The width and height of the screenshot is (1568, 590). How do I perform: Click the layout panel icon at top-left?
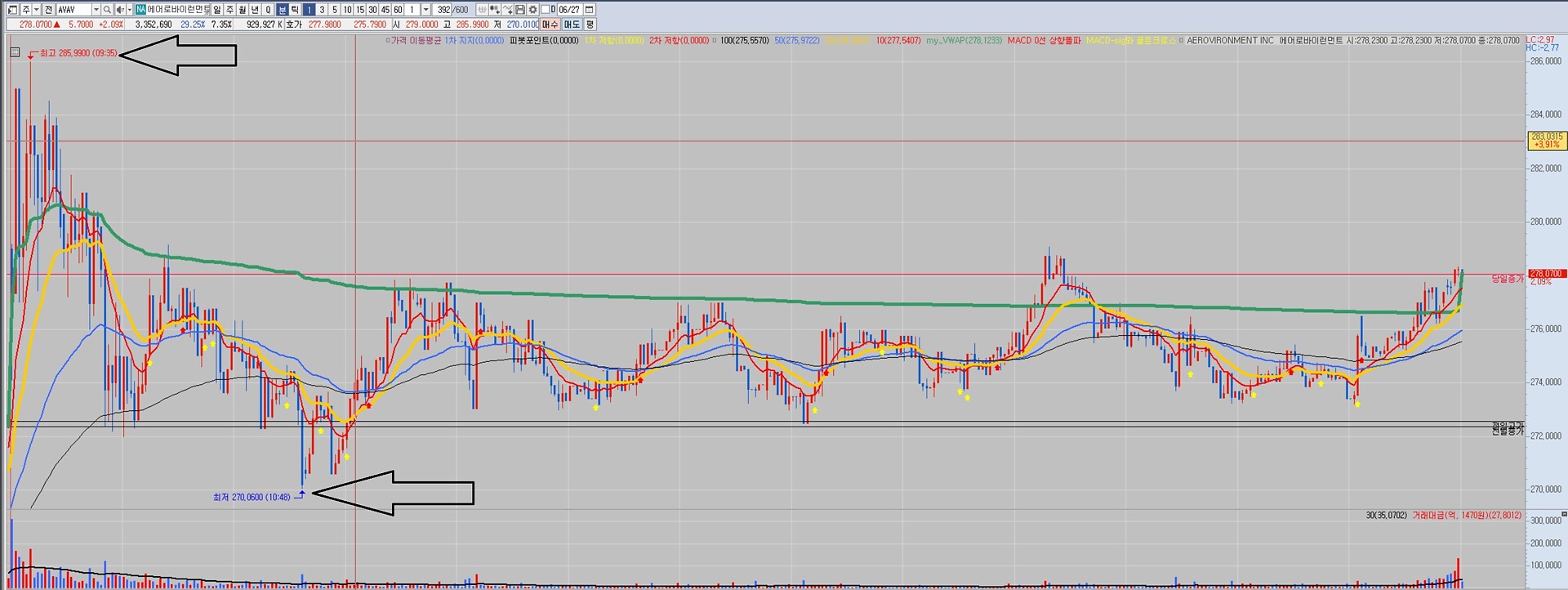pos(12,10)
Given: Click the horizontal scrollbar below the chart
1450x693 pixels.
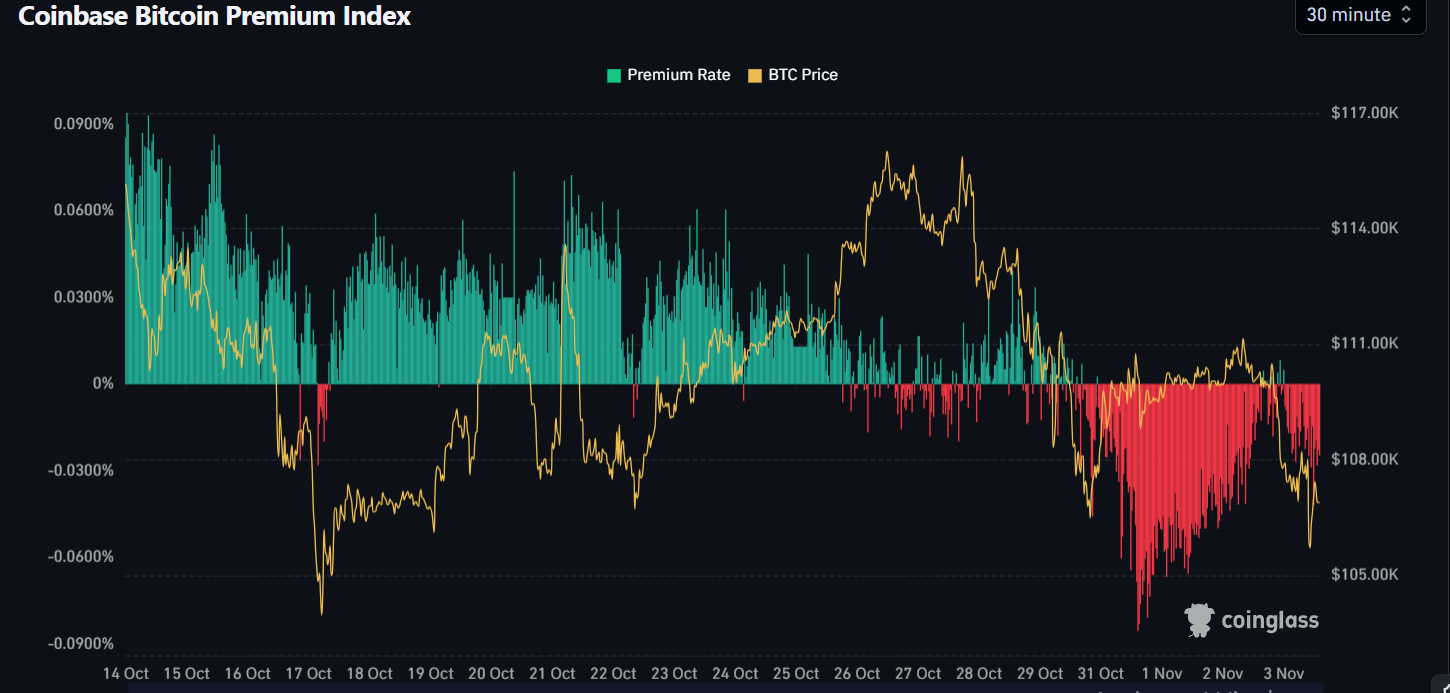Looking at the screenshot, I should click(x=725, y=688).
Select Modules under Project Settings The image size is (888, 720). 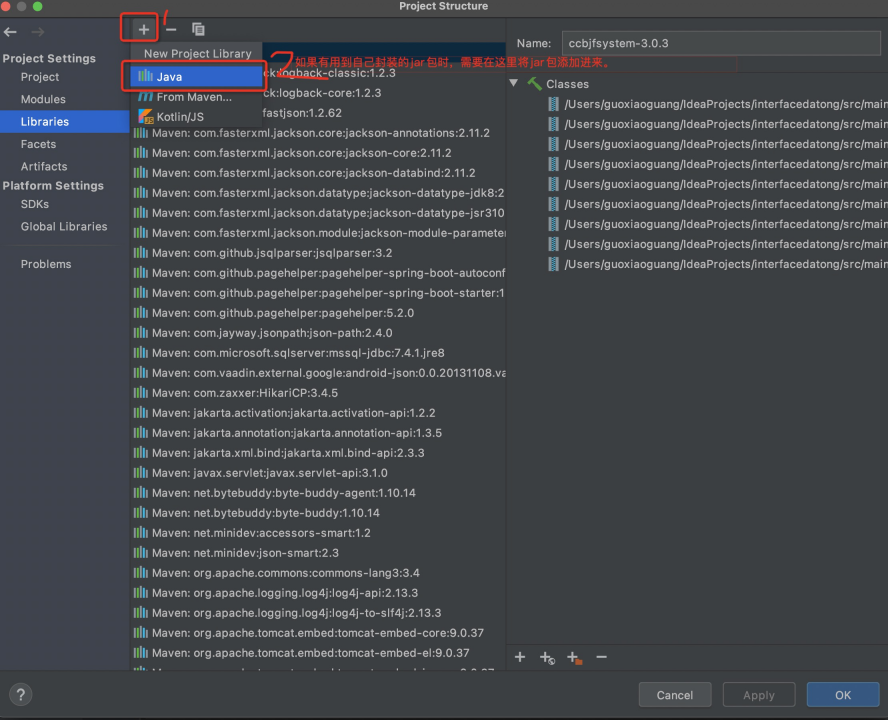pos(42,98)
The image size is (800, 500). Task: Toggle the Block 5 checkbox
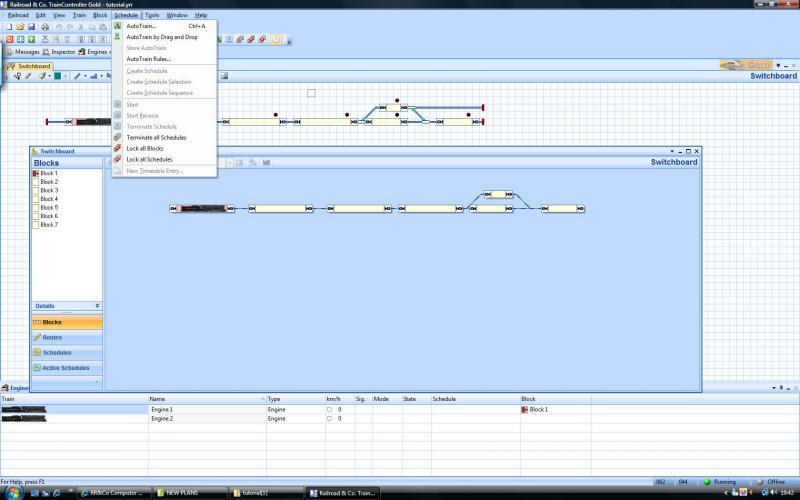tap(36, 208)
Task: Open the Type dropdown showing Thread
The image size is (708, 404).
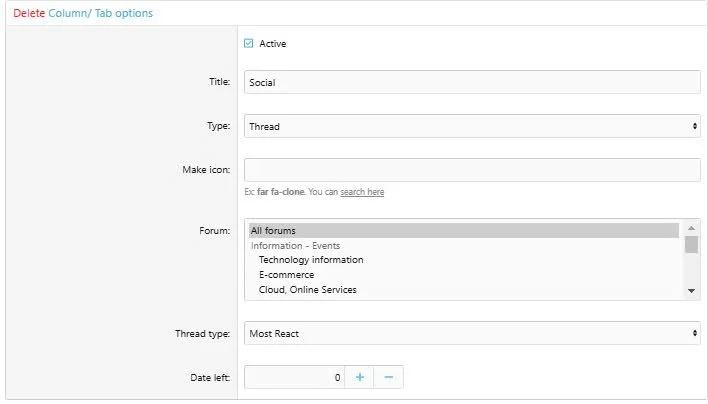Action: 472,126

TO DO =
Your answer must be the exact lines from the one containing "Task: Open the Type dropdown showing Thread" through the last line of the records above, with both included and no pictures.

EXPECTED ANSWER =
Task: Open the Type dropdown showing Thread
The image size is (708, 404).
Action: 472,126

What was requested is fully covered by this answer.